Isn’t that what was happening now?

“He did great,” Jasper said.

“Yeah.”

“I can’t believe he actually came to this one.”

I turned to fully look at him. “Why not?”

“He’s always too busy, plus he hates these kinds of things.”

“So it’s the merger,” I said. “It’s that important to him because he can do more good.”

“I don’t think so.”

“What do you mean? What else would it be?”

Jasper gave me his easy smile. “Couldn’t say. He’s not much of a sharer.”

But that smile said plenty. He thought Gabriel was here somehow because of me.

Maybe Gabriel and I didn’t have to pretend, because everything we did—the fighting, the getting along, the hottest sex to ever be experienced by anyone ever—maybe it was all real.

Finally, Gabriel reached us.

I whispered in his ear, “Are you ready to make a run for it?”

His fingers flexed. The flat line of his mouth turned down at the corners.

Had I said something wrong?

“Don’t tell me you’re having fun. It’s clear you’re not,” I said, confused.

“We can leave,” he said. “Jasper, are you ready to go?”

“I’ll get a car later on. You two go ahead. Great work tonight.” He gave Gabriel a clasp on the shoulder, then left the two of us alone.

Gabriel didn’t say anything else as we went out to the car. He told Wallace to return to my place. But our arrangement as it was ended tonight, and I wasn’t quite ready to say goodbye yet.

“I was thinking we’d go to yours,” I told Gabriel. “If that’s cool.”

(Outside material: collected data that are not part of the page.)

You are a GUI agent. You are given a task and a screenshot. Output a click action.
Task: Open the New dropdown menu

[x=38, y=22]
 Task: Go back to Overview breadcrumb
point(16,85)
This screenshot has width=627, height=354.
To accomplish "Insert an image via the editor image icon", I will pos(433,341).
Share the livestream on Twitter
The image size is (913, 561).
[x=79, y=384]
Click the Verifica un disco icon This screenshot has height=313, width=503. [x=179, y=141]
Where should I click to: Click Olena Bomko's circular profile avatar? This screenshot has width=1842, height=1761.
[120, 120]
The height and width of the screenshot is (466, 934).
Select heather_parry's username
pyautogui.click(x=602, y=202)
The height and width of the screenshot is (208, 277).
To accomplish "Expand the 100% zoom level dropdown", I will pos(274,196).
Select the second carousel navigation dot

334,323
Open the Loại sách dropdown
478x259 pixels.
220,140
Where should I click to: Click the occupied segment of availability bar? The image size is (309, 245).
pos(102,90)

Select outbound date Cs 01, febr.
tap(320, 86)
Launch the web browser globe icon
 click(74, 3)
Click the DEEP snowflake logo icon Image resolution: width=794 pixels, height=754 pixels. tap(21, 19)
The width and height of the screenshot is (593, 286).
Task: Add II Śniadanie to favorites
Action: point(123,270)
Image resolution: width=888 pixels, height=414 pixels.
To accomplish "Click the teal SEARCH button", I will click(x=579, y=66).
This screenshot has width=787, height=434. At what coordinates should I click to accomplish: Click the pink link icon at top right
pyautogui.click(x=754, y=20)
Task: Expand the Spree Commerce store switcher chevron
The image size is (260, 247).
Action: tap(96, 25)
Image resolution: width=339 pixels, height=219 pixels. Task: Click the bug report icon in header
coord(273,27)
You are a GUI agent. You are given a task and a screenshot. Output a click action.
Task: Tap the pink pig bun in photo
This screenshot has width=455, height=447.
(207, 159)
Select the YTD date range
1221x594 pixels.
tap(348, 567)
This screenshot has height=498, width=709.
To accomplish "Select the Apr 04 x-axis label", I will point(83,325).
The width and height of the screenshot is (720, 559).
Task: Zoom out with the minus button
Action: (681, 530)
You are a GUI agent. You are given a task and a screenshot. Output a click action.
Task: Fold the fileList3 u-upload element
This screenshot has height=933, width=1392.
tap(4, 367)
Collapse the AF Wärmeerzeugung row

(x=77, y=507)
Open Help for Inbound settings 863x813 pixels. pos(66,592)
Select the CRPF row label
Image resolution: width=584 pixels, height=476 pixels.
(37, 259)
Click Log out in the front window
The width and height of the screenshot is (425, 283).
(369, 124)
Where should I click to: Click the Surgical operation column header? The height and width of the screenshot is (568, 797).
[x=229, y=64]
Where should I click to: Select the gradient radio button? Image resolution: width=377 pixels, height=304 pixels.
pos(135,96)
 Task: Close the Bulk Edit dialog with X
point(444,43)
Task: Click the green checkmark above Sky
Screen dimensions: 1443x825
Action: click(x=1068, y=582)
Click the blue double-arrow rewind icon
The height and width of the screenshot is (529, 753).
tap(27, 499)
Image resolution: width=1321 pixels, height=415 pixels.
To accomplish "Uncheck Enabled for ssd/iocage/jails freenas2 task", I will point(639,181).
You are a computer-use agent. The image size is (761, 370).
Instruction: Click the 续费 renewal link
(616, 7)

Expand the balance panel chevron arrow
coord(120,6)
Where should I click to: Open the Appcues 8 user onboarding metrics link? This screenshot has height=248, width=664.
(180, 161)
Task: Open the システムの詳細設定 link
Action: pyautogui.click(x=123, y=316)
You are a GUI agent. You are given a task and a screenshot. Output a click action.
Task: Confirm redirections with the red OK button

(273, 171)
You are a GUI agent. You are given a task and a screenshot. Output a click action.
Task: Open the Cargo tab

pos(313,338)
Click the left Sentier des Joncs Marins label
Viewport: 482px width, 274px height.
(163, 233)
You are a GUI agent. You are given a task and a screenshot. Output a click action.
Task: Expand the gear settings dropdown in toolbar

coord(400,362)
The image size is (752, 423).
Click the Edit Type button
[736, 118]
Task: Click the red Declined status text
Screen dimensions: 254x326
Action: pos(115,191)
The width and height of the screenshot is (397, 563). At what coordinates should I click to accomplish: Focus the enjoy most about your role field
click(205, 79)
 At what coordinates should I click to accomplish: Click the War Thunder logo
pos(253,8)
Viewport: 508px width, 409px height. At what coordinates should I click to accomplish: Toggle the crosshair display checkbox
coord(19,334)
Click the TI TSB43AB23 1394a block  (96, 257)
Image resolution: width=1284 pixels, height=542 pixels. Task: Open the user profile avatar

“My place,” he relayed to Wallace.

We didn’t sit across from each other this time. We sat together, side-by-side. And something heavy hung in the air, maybe the conversation we needed to have about intentions. But I didn’t want to talk until we were actually alone. And putting up the separator wasn’t enough. Or maybe all of that was just an excuse.

Once we reached his place and went inside, he poured us each a glass of wine and led me to the sofa. My pillow and blanket were here, the ones I’d brought by for the photoshoot in the garden.

I patted the pillow. “This is mine.”

“I know.”

“You do really need some throw pillows of your own,” I told him.

“Pick what you like, and I’ll buy them,” he said, his voice tight. Everything about him was tight. He looked at me like he was in pain, but he didn’t say why. I’d thought leaving the gala would put him at ease, but it hadn’t.

“Maybe I will,” I said.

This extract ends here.